TVRmp, I thoroughly appreciate your candour and honesty in your answers and respect the limitations to which you can reply in certain areas. Your answers don't offend or repulse me perhaps because of two reasons; the first being the realisation that should my moral compass not have been subjected to a short sharp shock in my younger days I may have faced options such as you did, and the second being my long term exposure to the effects of your industry in West Yorkshire as a Paramedic.

The only question you didn't answer fully was, 'did you get your cars fixed?'

I genuinely wish you the best for yourself and your family in the future but as you're finding out, society will take its time to trust you again, and perhaps that hidden struggle of an offenders re-habilitation into, and societies re-acceptance of the offender, is the mirror to the hidden effects of drugs which you have clearly come to see.

Your commentary on the poor re-habilitation facilities for reforming offenders, as well as the poor facilities inside prisons strike certain chords, but there is little of substance in any of your points to disuade many people from the question, 'If we made life in prisons truly dreadful, would less people commit offences?'

Human nature dictates that there will always be a percentage of people who will habitually commit crimes no matter what the penalties, but historical prison reform came about due to the large numbers of people who were sent to prison because of the society and times they lived in presented them with no other option but to commit crimes, in most cases, simply in order to live. There is a strong and compelling argument that those circumstances do not now exist; education, welfare provision, charities and employment opportunities are better now than at nearly any other time in the past 250 years, so there is less compelling reasons to commit crimes simply to survive.

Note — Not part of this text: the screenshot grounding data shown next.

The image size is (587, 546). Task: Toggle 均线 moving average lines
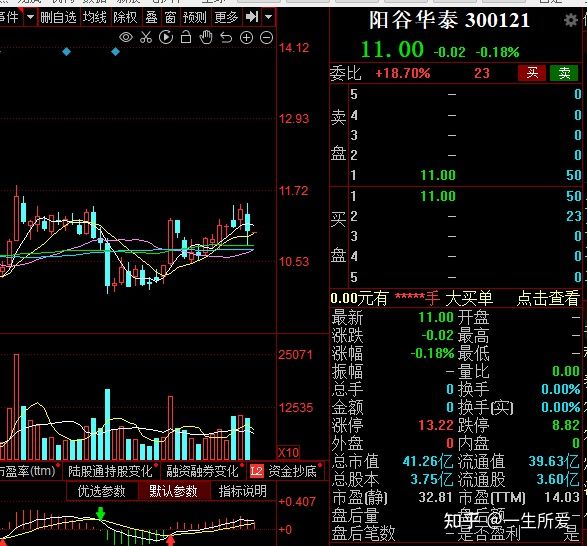click(x=94, y=17)
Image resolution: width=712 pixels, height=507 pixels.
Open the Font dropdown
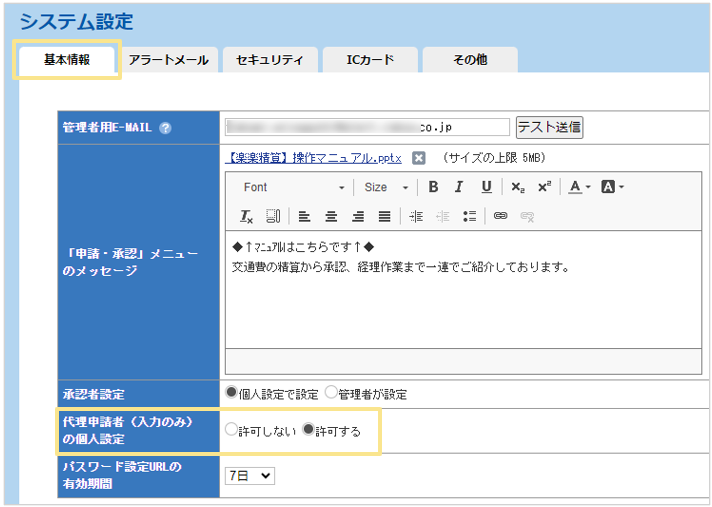point(293,187)
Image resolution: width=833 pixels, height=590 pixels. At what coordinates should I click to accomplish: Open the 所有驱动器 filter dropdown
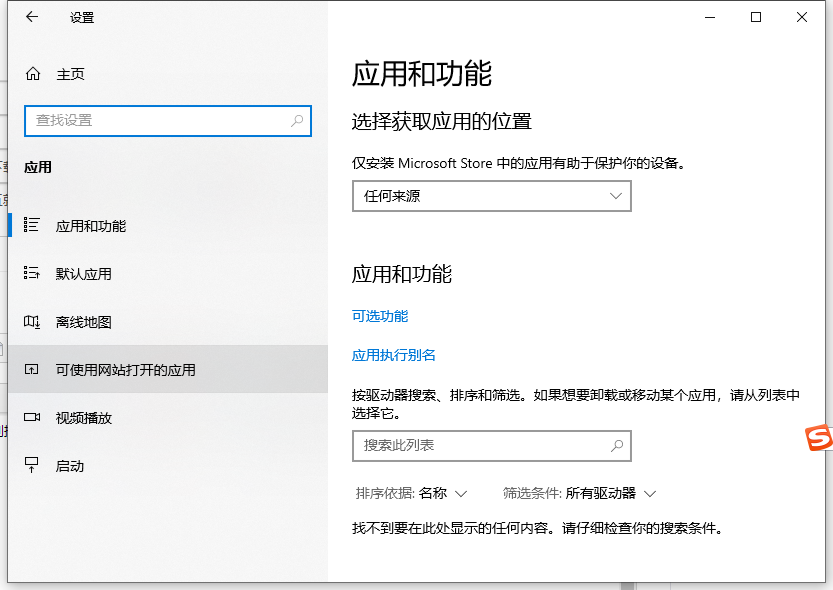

Crimes such as yours are pre-meditated crimes of opportunity, not crimes of necessity and perhaps the notion of a truly dreadful prison sentence and experience that should you be caught could well end your prospect of any meaningful life ever again might well have deterred you from your initial decision to break the law and then continue to 'roll the dice'.

Could you honestly say that should you have known the potential sentence for your particular crimes was a 40 year sentence in a bleak prison with little or no facilities and no chance of any parole, that you would still have gone ahead with your enterprise? No chance of renewing your relationship until you're a pensioner. No chance of seeing your children grow up. No chance of seeing your family again or potentially saying goodbye to parents or siblings. Just a straight up, hard, horrible 40 years in the cheapest, bleakest, body and soul destroying facility where law-abiding people can literally forget that the offenders ever existed.

You don't need to answer that as it is a moot hypothetical, and my description deliberately stretches the boundaries of other peoples thoughts and suggestions.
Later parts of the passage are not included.